• Materials provided
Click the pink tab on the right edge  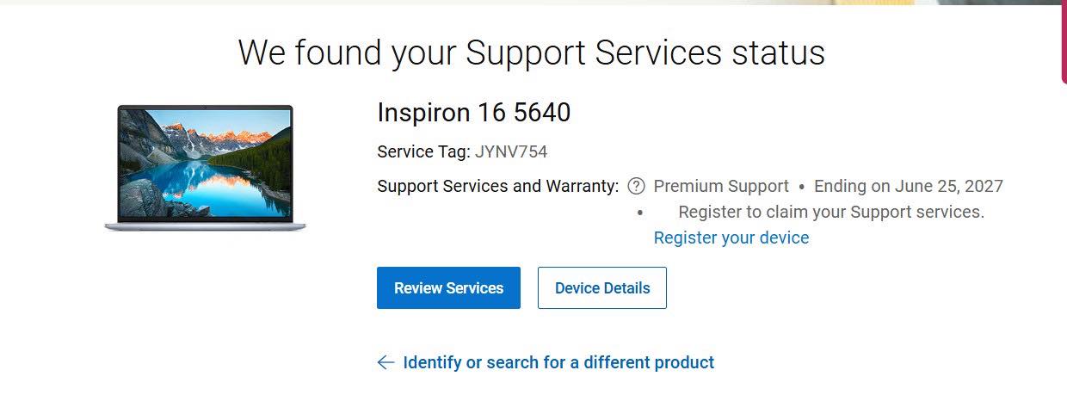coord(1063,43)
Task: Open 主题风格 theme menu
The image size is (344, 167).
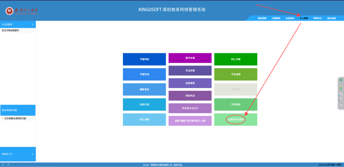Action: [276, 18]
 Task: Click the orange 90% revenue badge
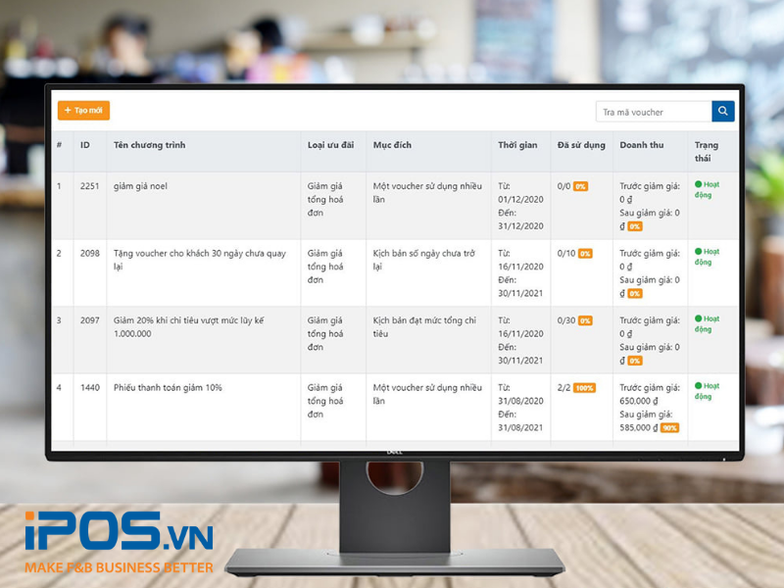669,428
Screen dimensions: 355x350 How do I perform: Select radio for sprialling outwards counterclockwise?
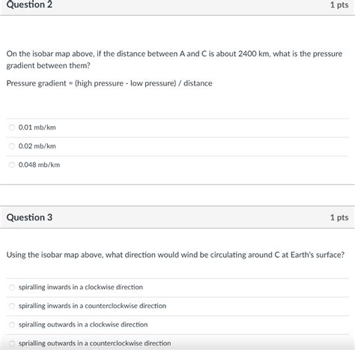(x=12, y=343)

...

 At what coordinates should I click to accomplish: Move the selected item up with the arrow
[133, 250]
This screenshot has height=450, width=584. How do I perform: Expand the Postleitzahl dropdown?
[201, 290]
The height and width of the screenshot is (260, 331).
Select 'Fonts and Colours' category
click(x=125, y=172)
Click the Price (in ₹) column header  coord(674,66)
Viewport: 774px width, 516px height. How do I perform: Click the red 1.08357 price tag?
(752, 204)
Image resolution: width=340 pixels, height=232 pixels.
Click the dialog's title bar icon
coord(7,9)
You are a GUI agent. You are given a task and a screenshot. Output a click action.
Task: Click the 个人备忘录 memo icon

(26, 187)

• Task description
Scan the lines above for "At what coordinates" and for "The height and". Repeat exactly the line holding each of them and every line in between.

• Answer to the problem
 At what coordinates should I click to accomplish: Move the selected item up with the arrow
[133, 250]
This screenshot has height=450, width=584. How do I perform: Expand the Postleitzahl dropdown?
[201, 290]
The height and width of the screenshot is (260, 331).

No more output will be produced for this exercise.